Ce qui apparaît le plus clairement dans nos enquêtes, c’est que le fait d’exercer un travail de nuit ou un travail à horaires décalés perturbe le rythme veille/sommeil. Et ce n’est pas sans conséquences. Tout cela est désormais parfaitement documenté. Le travail de nuit est ainsi considéré comme un facteur favorisant le cancer du sein chez la femme.
C’est pourquoi les médecins du travail doivent interroger les femmes quand elles travaillent la nuit sur leur rythme professionnel et les informer de ce risque accru. Pour les autres cancers, les études sont cependant moins concluantes et n’ont pas donné des résultats qui vont tous dans le même sens. Nous observons aussi que les travailleurs de nuit sont beaucoup plus exposés à l’obésité. Une vigilance sanitaire particulière s’impose pour tous ces travailleurs en dette chronique de sommeil.
« Il n’est pas indispensable que des commerces restent ouverts jusqu’à minuit »
La prise de conscience de ces effets délétères est-elle aujourd’hui suffisante pour imposer une réglementation plus stricte sur le travail de nuit ?
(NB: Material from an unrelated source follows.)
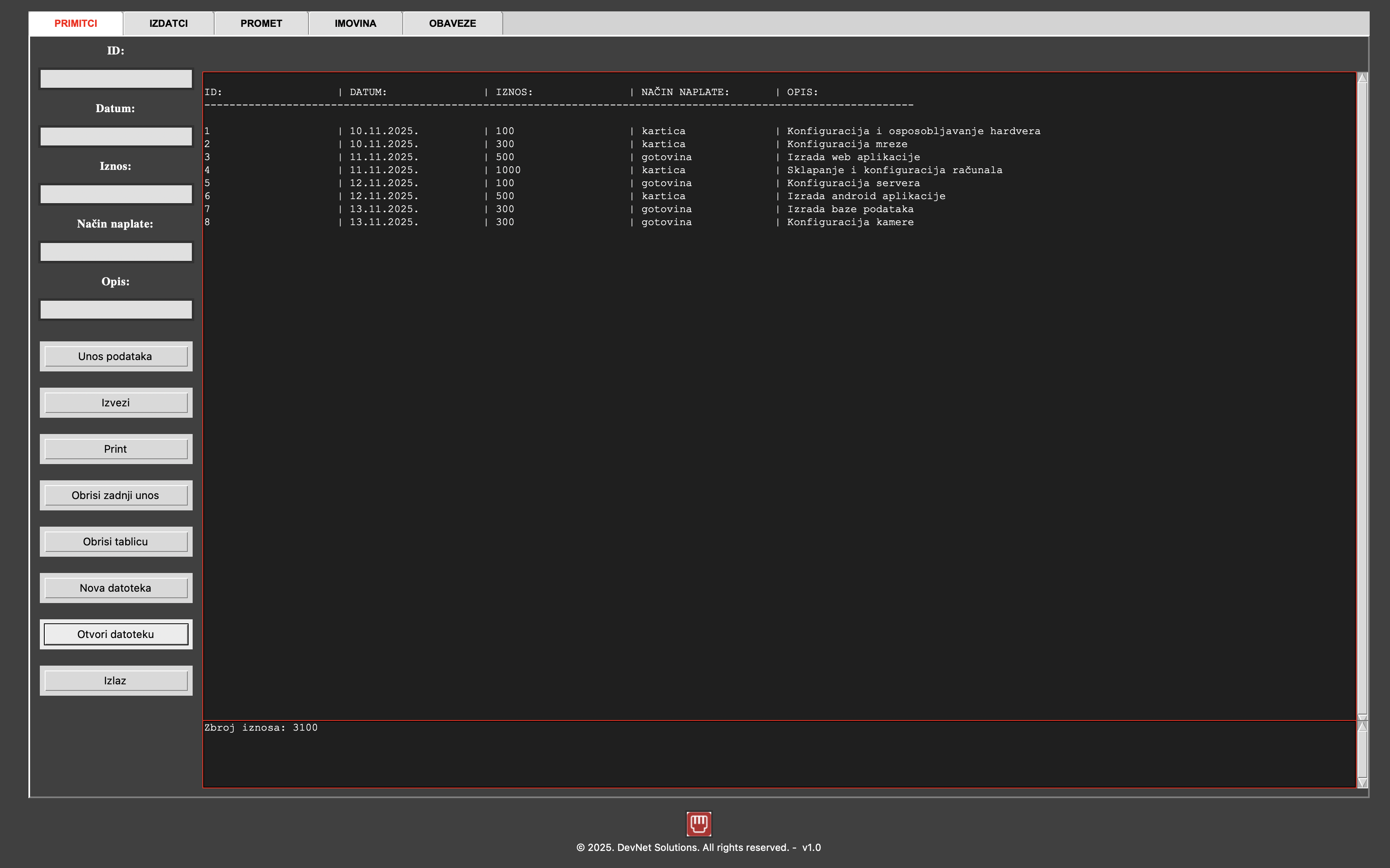Click main table scrollbar up arrow
The width and height of the screenshot is (1390, 868).
pyautogui.click(x=1362, y=78)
Cette prise de conscience est relativement récente. Le sommeil est bien mieux pris en considération qu’il y a vingt ans et toute l’action de notre Institut, créé en 2020, va dans ce sens. Auparavant, le sommeil était réduit à être une simple variable d’ajustement.
Il faut que les entreprises employant des travailleurs de nuit mettent en œuvre davantage de moyens pour pallier cette privation chronique de sommeil, qu’elles soient par exemple mieux équipées en termes de luminosité, en termes de salles de repos, qui ne doivent pas se réduire à une cuisine, en termes de temps de pause.
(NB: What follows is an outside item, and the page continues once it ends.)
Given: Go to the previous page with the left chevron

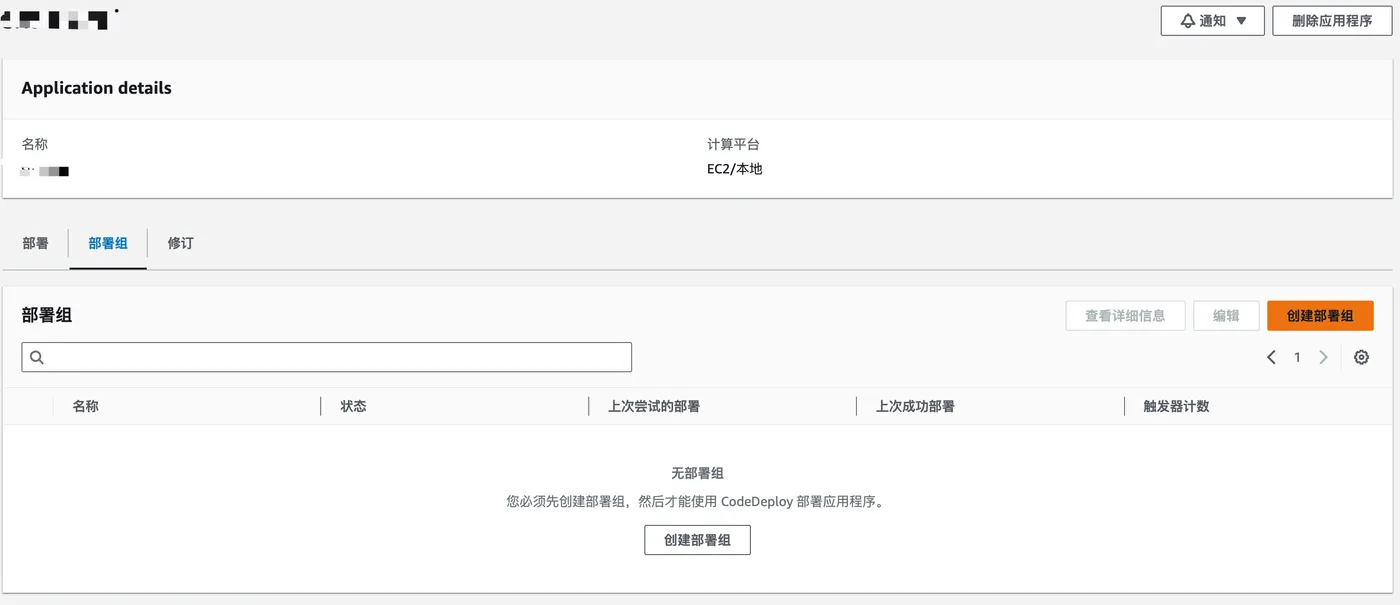Looking at the screenshot, I should (x=1271, y=357).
Je pense par ailleurs nécessaire de modifier un certain nombre de dispositions pour que chacun ait droit à un véritable sommeil de récupération et de qualité.
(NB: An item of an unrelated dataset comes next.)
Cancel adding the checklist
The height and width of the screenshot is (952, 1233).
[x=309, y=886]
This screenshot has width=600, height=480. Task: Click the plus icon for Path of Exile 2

La société ne devrait réclamer un travail de nuit ou à horaires décalés qu’à des personnels indispensables. Malheureusement ce n’est pas l’évolution actuelle. C’est la raison pour laquelle nous alertons sur la nécessité de réduire le travail de nuit et le travail à horaires décalés à ce qui est strictement nécessaire pour la société. Il n’est ainsi pas indispensable que certains commerces restent ouverts jusqu’à minuit, ni que des entreprises soient ouvertes vingt-quatre sur vingt-quatre sous prétexte, par exemple, qu’elles travaillent à l’international.